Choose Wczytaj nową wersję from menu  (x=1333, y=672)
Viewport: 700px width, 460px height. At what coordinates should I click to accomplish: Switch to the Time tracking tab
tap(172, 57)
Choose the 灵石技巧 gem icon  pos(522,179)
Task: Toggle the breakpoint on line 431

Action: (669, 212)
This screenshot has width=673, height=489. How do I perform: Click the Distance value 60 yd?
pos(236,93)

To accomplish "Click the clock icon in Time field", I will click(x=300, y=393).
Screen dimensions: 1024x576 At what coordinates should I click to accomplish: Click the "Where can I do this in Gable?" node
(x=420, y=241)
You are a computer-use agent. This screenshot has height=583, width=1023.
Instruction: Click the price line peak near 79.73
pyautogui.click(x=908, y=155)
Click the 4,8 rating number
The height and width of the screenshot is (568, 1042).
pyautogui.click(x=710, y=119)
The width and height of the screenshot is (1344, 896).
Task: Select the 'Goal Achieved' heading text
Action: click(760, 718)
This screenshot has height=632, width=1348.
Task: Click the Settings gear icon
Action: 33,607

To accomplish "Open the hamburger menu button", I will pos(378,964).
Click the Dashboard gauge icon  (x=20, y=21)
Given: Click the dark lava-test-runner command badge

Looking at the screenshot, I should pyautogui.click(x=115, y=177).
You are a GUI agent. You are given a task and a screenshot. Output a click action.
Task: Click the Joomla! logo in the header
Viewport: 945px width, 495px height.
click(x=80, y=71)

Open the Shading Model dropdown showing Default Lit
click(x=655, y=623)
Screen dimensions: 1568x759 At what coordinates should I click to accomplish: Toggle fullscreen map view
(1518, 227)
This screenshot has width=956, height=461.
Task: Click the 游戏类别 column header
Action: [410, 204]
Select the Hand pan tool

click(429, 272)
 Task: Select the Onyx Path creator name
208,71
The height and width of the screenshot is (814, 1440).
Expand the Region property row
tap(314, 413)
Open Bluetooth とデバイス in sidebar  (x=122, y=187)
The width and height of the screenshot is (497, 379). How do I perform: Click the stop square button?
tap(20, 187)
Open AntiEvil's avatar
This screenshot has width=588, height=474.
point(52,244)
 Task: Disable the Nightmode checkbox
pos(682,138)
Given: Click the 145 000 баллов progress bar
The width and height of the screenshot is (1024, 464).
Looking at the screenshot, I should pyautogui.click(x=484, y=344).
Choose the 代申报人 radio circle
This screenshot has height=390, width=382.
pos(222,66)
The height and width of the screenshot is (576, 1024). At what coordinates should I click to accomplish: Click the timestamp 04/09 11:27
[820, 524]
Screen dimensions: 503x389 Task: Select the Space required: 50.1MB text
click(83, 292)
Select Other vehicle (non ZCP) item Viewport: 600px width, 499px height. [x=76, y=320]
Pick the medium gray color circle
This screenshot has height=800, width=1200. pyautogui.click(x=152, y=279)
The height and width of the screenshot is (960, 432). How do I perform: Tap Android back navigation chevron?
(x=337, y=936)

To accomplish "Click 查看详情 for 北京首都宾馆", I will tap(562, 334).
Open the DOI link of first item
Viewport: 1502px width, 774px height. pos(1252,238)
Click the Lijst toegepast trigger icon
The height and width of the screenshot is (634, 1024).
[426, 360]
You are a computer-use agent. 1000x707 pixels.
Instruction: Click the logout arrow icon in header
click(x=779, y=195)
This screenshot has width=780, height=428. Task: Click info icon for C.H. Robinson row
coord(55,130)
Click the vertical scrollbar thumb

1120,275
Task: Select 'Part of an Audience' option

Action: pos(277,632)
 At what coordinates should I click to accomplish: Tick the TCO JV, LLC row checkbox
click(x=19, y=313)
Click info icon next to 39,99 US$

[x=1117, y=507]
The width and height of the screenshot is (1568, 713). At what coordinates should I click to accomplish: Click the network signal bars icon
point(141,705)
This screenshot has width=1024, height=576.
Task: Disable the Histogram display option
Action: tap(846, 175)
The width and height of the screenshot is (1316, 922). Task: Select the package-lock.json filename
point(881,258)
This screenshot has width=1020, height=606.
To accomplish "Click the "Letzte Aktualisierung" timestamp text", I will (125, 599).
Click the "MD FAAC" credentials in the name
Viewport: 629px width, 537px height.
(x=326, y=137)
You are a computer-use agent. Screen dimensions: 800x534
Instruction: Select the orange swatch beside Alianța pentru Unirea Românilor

○ ○ ○

**About this task**
An exact copy of the lines from the one with "You are a computer-use agent. Screen" through the final line of the entries is the whole answer.

**Task response**
You are a computer-use agent. Screen dimensions: 800x534
Instruction: Select the orange swatch beside Alianța pentru Unirea Românilor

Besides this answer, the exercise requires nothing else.